James Lester

Personal information
- Date of birth: 10 November 2006 (age 19)
- Place of birth: Swansea, Wales
- Height: 1.88 m (6 ft 2 in)
- Position: Centre-back

Team information
- Current team: Barry Town United
- Number: 16

Youth career
- 2014–2024: Cardiff City

Senior career*
- Years: Team / Apps / (Gls)
- 2024–2026: Llanelli Town / 44 / (0)
- 2026–: Barry Town United / 8 / (0)

International career^{‡}
- 2026–: Trinidad and Tobago / 1 / (0)

= James Lester (footballer) =

Trinidadian footballer (born 2007)

James Lester (born 10 November 2006) is a professional footballer who plays as a centre-back for Cymru Premier club Barry Town United. Born in Wales, he plays for the Trinidad and Tobago national team.

==Club career==
A youth product of Cardiff City since the age of 8, Lester signed as a first year scholar with the club on 27 July 2023. He joined Llanelli Town in the Cymru South in 2024 and helped them win the 2024–25 Cymru South and earned promotion to the Cymru Premier.

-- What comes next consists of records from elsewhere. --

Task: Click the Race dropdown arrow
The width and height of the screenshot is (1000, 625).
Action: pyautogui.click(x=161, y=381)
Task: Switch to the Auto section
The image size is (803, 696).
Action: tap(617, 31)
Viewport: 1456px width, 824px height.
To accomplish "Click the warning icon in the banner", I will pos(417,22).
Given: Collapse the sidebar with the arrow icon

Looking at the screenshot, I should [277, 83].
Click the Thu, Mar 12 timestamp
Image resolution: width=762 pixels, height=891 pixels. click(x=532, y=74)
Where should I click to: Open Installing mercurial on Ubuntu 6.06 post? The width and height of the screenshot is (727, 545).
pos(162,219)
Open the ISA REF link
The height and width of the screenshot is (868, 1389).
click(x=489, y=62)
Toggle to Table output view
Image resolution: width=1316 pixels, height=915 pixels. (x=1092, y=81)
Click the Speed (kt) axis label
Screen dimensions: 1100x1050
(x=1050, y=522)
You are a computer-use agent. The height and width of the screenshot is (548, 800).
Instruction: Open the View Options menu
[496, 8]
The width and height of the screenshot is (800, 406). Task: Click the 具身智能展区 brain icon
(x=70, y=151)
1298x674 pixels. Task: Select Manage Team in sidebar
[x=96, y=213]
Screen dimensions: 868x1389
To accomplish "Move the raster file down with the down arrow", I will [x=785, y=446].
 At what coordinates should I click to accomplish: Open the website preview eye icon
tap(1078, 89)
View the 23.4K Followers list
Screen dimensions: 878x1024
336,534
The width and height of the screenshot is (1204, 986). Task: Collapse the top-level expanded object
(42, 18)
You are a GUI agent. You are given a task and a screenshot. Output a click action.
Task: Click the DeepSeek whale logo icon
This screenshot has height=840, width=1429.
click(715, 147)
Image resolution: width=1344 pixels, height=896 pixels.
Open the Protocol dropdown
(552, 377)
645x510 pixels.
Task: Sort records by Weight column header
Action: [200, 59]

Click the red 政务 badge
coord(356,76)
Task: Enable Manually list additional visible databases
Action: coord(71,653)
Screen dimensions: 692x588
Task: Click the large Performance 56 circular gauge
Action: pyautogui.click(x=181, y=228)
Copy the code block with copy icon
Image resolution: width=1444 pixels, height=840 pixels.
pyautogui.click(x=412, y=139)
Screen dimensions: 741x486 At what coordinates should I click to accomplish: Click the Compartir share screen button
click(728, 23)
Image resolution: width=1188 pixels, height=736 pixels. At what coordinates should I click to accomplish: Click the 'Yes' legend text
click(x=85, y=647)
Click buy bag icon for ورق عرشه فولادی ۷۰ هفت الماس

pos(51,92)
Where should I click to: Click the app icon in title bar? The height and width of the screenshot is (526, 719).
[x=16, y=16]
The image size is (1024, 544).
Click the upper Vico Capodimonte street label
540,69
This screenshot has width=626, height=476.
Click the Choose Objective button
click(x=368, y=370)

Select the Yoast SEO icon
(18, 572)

In summer 2026 he moved to Barry Town United.

==International career==
Lester was born in Wales, and is of Trinidadian descent through a grandfather. He was called up to the Trinidad and Tobago national team for a set of friendlies in March 2026. He debuted with Trinidad and Tobago as a substitute in a friendly 3–0 loss to Bolivia on 15 March 2026.